Continuous mining machine helper James Falk, 39, was struck by a shuttle car on the No. 6 working section of River View Coal’s River View operation in Union County, Kentucky on October 27, 2010.
“Falk was last seen in the No. 7 entry between crosscuts No. 37 and No. 38, on the inby side of the ventilation curtain, making repairs to the curtain,” the US Mine Safety and Health Administration said in its final investigation report released this week.
Shuttle car operator Justin Butts was hauling coal from the CM to the ratio feeder. He trammed out of the last open crosscut into the No. 7 entry and struck Falk, who was repairing the curtain.
Butts was unaware of the event and discovered Falk on his trip back from the ratio feeder.
Falk was about a mile inby at the time.
“The fatality occurred because of the mine operator's failure to ensure that Falk was task-trained properly to conduct the newly assigned task of miner helper in a safe manner,” MSHA said of the operator, a subsidiary of Alliance Coal.
“This training, at a minimum, if conducted would have included the instruction of safe work procedures, including the importance of communication with mobile equipment operators while performing work duties in the active haulageways.”
Investigators also noted that the shuttle car operator’s vision was limited due to alterations made to the unit’s cab compartment.
“The absence of the instruction of safe work procedures and oversight of Falk's newly assigned activities, combined with the shuttle car operator's obstructed view, resulted in the fatal accident,” the agency said.
To rectify the issues at River View, the operator revised its written safety policy to include a requirement that miners working in active haulageways must first communicate directly with the mobile equipment operators. That communication must be verified with a response, preferably by radio, and any travel in the affected area must be stopped until the work has been completed.
MSHA said the mine’s staff was trained on the new policy before the operation recommenced production, and the operator also developed and implemented a procedure to enhance the information provided on the MSHA 5000-23 training form.
Further, with regards to the cab alterations on the shuttle cars made by the mine, River View was ordered to restore all units at the operation to the original manufacturer’s design.
The room and pillar operation received a 104(a) citation for a violation of 30 CFR Part 48.7(c) for a failure to give effective instruction to the victim regarding safe work procedures for his new miner helper duties.
It also was issued a 104(a) citation for a violation of 30 CFR Part 75.1725(a) because the shuttle car in the incident was not being maintained in a safe operating condition.

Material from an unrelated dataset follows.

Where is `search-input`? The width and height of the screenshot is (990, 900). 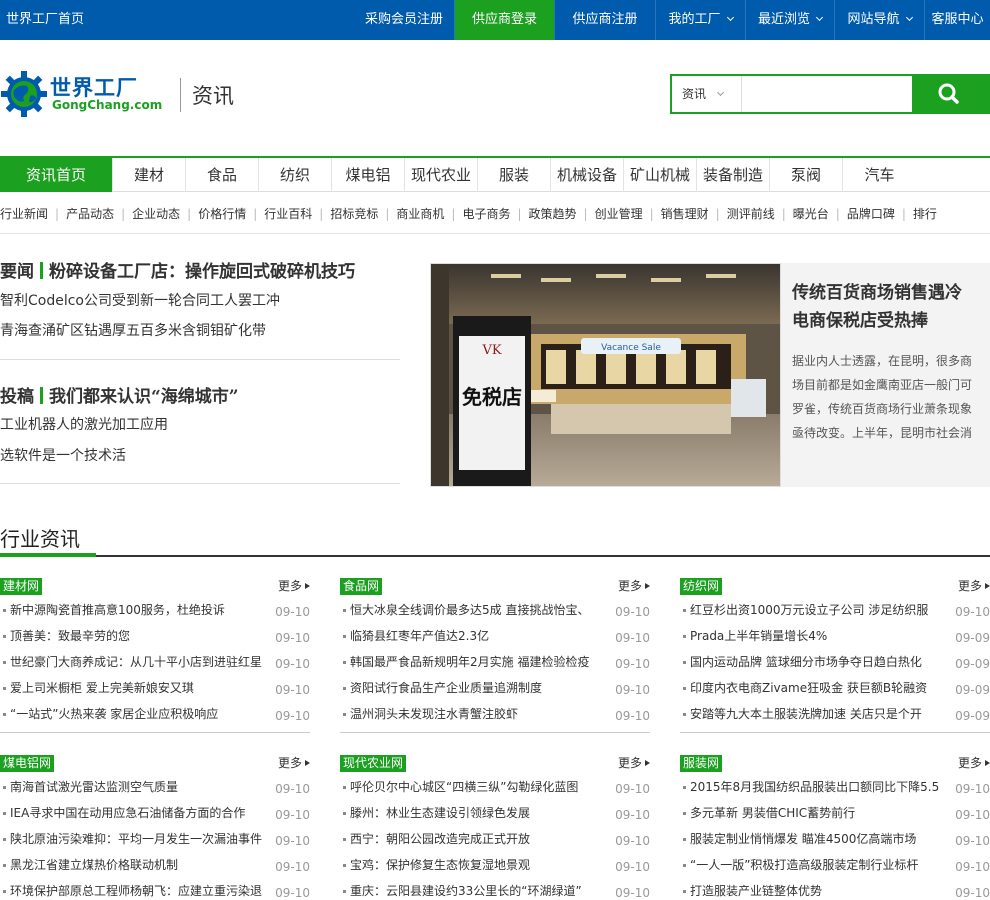
search-input is located at coordinates (828, 94).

“The operator's compartment was altered by metal tubing placed in the metal grating cover of the window area and wooden boards were placed between the canopy and the machine’s frame which further restricted or limited the operator's field of vision from that of the manufacturer's original design,” MSHA said.
Finally, the operation received two 314(b) safeguard notices for violations of 30 CFR Part 75.1403.

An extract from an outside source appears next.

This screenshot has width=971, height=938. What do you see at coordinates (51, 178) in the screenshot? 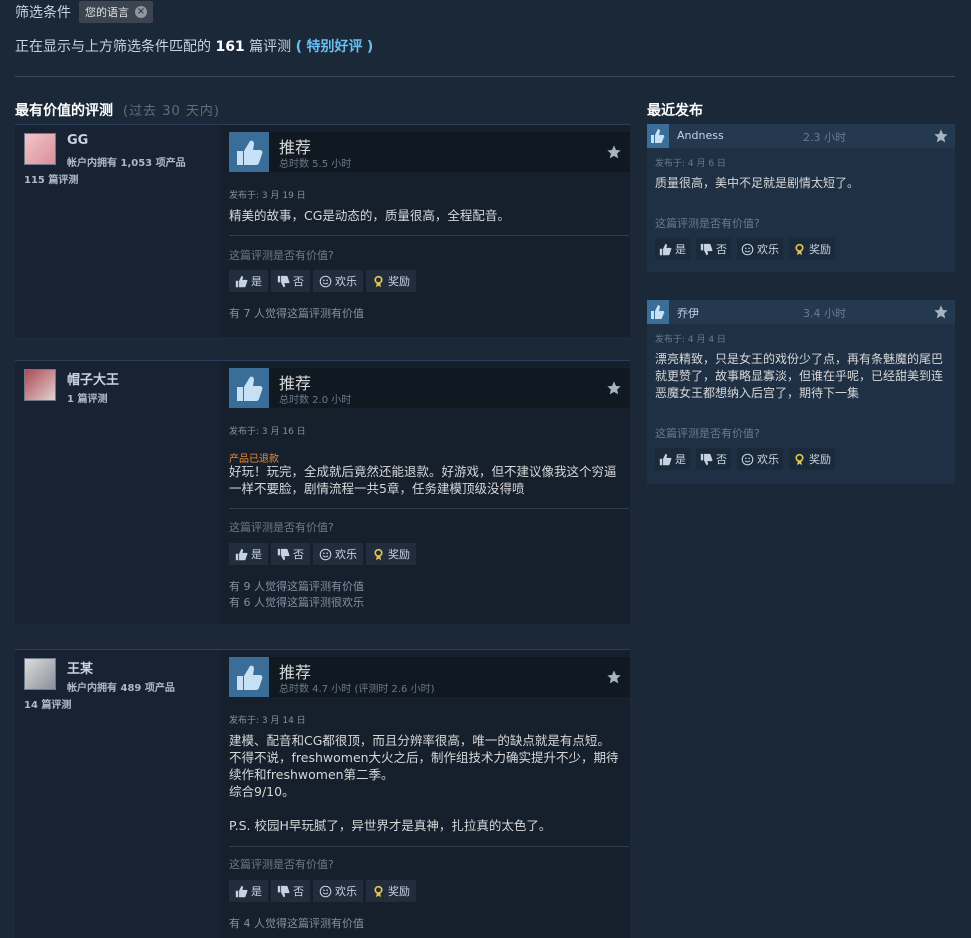
I see `author-review-count: 115 篇评测` at bounding box center [51, 178].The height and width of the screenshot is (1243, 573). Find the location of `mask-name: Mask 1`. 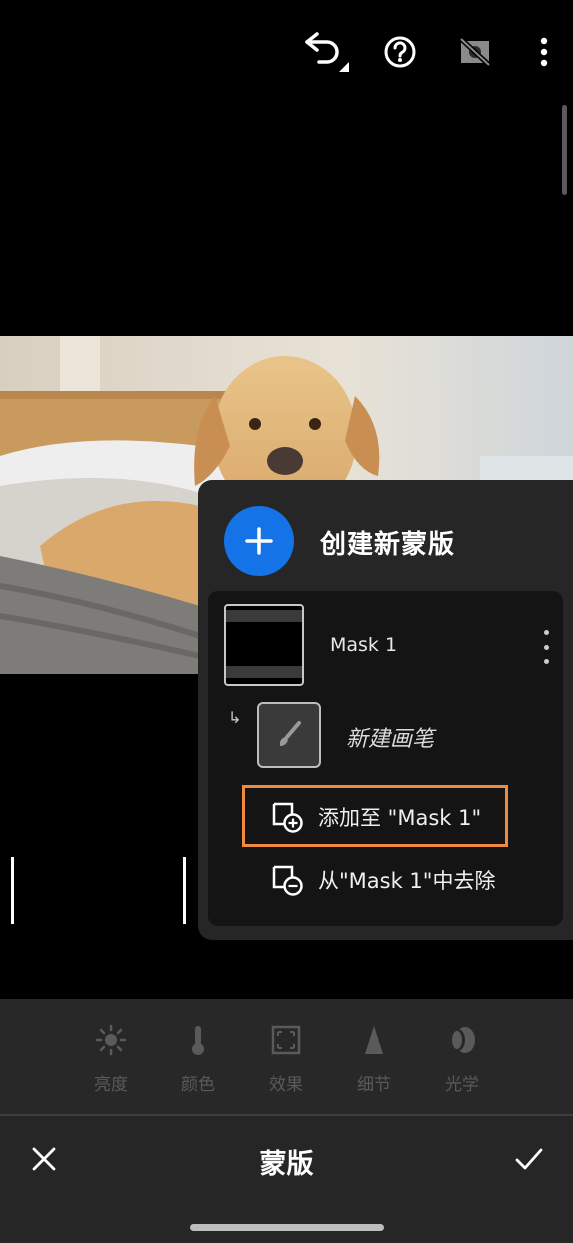

mask-name: Mask 1 is located at coordinates (364, 645).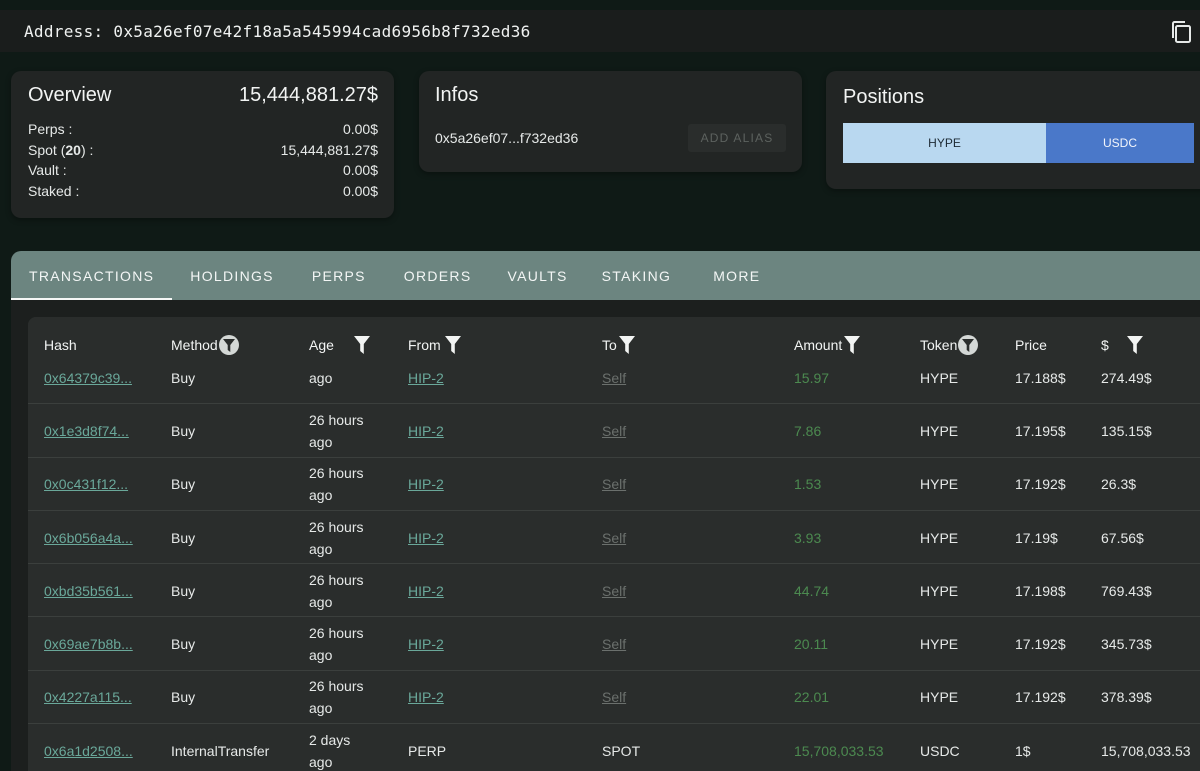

The first was issued because the shuttle car operating on the No. 6 working section did not come to a complete stop prior to passing through the check curtains on the section.
The second was issued because no visible warning devices had been installed at work area entrances to warn mobile equipment operators of a person's presence.

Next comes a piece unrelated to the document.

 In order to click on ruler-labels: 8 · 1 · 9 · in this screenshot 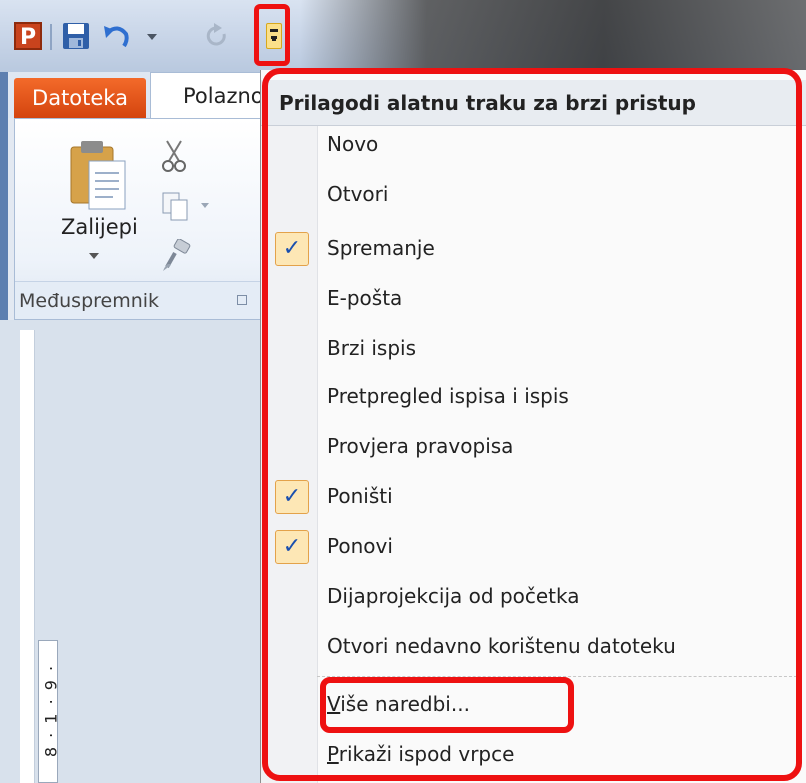, I will do `click(51, 710)`.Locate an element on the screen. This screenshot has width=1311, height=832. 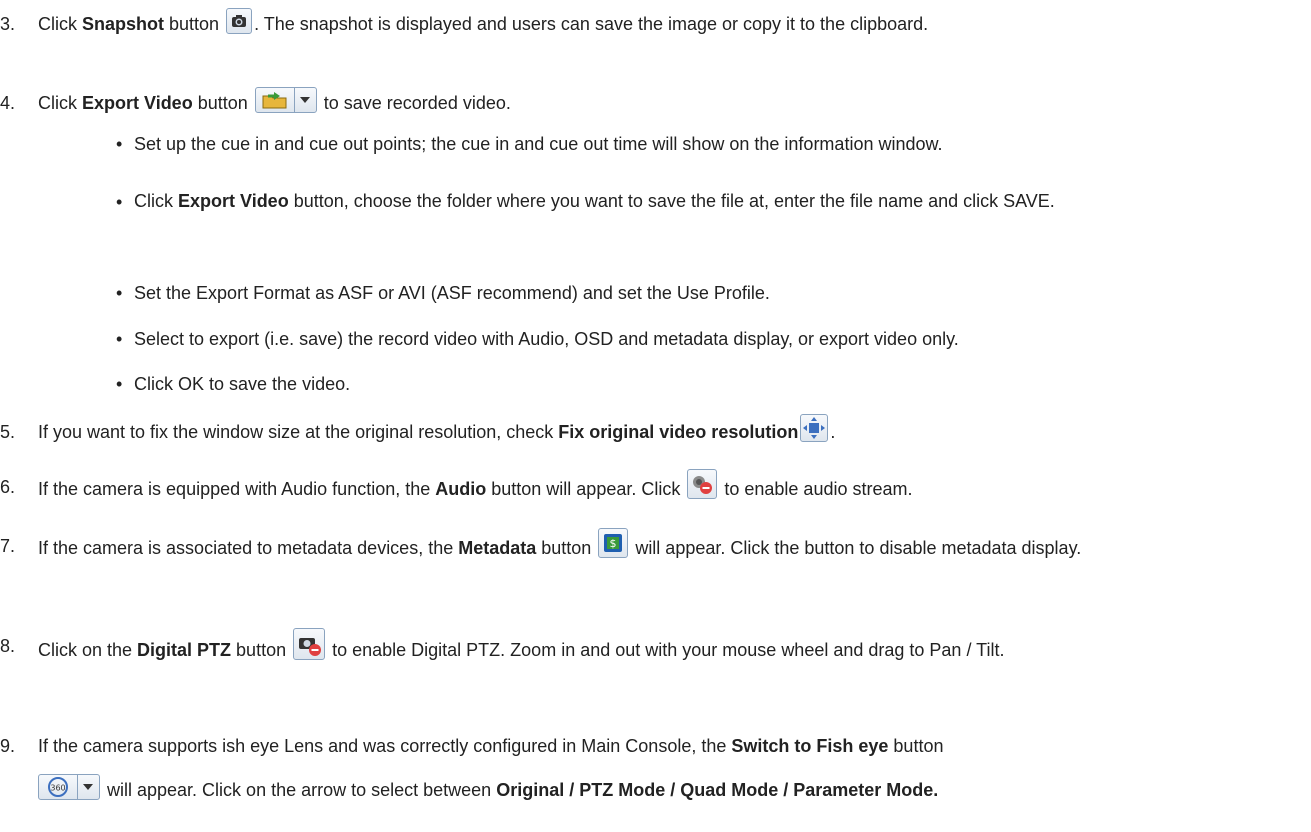
fix-resolution-icon is located at coordinates (814, 428).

The River View mine near Uniontown employs 514 workers, 498 of them underground.
It extracts from the KY No. 9 and KY No. 11 coal seams and produces about 46,500 tons from 16 mechanized mining units on average per day.
A regular safety and health inspection by MSHA was in progress at the time of the accident. The non-fatal days lost (NFDL) incidence rate for the mine in 2009 was 2.33, versus the national NFDL rate of 4.04 for underground mines.